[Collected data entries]
+ + + +
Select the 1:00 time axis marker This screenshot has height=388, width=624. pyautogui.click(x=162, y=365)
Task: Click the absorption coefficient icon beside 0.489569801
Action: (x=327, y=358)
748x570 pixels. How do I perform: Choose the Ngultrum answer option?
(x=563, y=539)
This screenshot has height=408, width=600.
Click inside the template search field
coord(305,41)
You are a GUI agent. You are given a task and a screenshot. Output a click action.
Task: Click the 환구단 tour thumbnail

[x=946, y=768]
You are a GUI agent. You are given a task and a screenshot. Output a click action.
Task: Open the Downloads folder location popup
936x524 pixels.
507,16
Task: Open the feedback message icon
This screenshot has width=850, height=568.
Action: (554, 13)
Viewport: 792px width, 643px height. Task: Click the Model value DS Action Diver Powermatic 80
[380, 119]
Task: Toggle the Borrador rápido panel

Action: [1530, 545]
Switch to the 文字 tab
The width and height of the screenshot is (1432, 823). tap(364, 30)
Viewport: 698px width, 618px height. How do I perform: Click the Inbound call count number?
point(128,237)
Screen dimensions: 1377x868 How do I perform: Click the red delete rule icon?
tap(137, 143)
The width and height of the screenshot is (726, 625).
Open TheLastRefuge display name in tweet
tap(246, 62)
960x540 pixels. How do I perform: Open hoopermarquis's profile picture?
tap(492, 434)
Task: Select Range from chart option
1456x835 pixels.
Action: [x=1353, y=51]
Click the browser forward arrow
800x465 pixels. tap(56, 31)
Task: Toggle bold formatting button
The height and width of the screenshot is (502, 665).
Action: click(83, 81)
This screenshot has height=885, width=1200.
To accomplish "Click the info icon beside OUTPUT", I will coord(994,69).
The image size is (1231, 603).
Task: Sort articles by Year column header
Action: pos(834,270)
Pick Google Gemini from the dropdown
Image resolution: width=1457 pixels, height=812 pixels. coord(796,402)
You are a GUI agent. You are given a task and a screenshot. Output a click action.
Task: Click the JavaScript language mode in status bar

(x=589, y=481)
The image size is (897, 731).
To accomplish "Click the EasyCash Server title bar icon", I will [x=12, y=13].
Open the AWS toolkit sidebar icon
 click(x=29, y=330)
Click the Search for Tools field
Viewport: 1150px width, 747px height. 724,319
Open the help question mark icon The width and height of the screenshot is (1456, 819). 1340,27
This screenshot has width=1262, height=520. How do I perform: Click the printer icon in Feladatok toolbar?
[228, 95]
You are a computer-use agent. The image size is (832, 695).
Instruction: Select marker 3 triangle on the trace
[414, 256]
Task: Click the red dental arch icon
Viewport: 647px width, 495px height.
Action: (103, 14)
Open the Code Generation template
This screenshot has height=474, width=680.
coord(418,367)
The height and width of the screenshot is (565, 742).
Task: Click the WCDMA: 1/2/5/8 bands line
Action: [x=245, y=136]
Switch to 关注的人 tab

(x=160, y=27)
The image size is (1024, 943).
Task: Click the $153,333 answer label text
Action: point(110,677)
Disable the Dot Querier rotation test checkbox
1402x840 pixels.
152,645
+ + + +
What you are asked to do:
Reproduce every line of the data verbatim.

Exercise solution:
Select the 1:00 time axis marker This screenshot has height=388, width=624. pyautogui.click(x=162, y=365)
Task: Click the absorption coefficient icon beside 0.489569801
Action: (x=327, y=358)
748x570 pixels. How do I perform: Choose the Ngultrum answer option?
(x=563, y=539)
This screenshot has height=408, width=600.
Click inside the template search field
coord(305,41)
You are a GUI agent. You are given a task and a screenshot. Output a click action.
Task: Click the 환구단 tour thumbnail

[x=946, y=768]
You are a GUI agent. You are given a task and a screenshot. Output a click action.
Task: Open the Downloads folder location popup
936x524 pixels.
507,16
Task: Open the feedback message icon
This screenshot has width=850, height=568.
Action: (554, 13)
Viewport: 792px width, 643px height. Task: Click the Model value DS Action Diver Powermatic 80
[380, 119]
Task: Toggle the Borrador rápido panel

Action: [1530, 545]
Switch to the 文字 tab
The width and height of the screenshot is (1432, 823). tap(364, 30)
Viewport: 698px width, 618px height. How do I perform: Click the Inbound call count number?
point(128,237)
Screen dimensions: 1377x868 How do I perform: Click the red delete rule icon?
tap(137, 143)
The width and height of the screenshot is (726, 625).
Open TheLastRefuge display name in tweet
tap(246, 62)
960x540 pixels. How do I perform: Open hoopermarquis's profile picture?
tap(492, 434)
Task: Select Range from chart option
1456x835 pixels.
Action: [x=1353, y=51]
Click the browser forward arrow
800x465 pixels. tap(56, 31)
Task: Toggle bold formatting button
The height and width of the screenshot is (502, 665).
Action: click(83, 81)
This screenshot has height=885, width=1200.
To accomplish "Click the info icon beside OUTPUT", I will coord(994,69).
The image size is (1231, 603).
Task: Sort articles by Year column header
Action: pos(834,270)
Pick Google Gemini from the dropdown
Image resolution: width=1457 pixels, height=812 pixels. coord(796,402)
You are a GUI agent. You are given a task and a screenshot. Output a click action.
Task: Click the JavaScript language mode in status bar

(x=589, y=481)
The image size is (897, 731).
To accomplish "Click the EasyCash Server title bar icon", I will [x=12, y=13].
Open the AWS toolkit sidebar icon
 click(x=29, y=330)
Click the Search for Tools field
Viewport: 1150px width, 747px height. 724,319
Open the help question mark icon The width and height of the screenshot is (1456, 819). 1340,27
This screenshot has width=1262, height=520. How do I perform: Click the printer icon in Feladatok toolbar?
[228, 95]
You are a computer-use agent. The image size is (832, 695).
Instruction: Select marker 3 triangle on the trace
[414, 256]
Task: Click the red dental arch icon
Viewport: 647px width, 495px height.
Action: (103, 14)
Open the Code Generation template
This screenshot has height=474, width=680.
coord(418,367)
The height and width of the screenshot is (565, 742).
Task: Click the WCDMA: 1/2/5/8 bands line
Action: [x=245, y=136]
Switch to 关注的人 tab

(x=160, y=27)
The image size is (1024, 943).
Task: Click the $153,333 answer label text
Action: point(110,677)
Disable the Dot Querier rotation test checkbox
1402x840 pixels.
152,645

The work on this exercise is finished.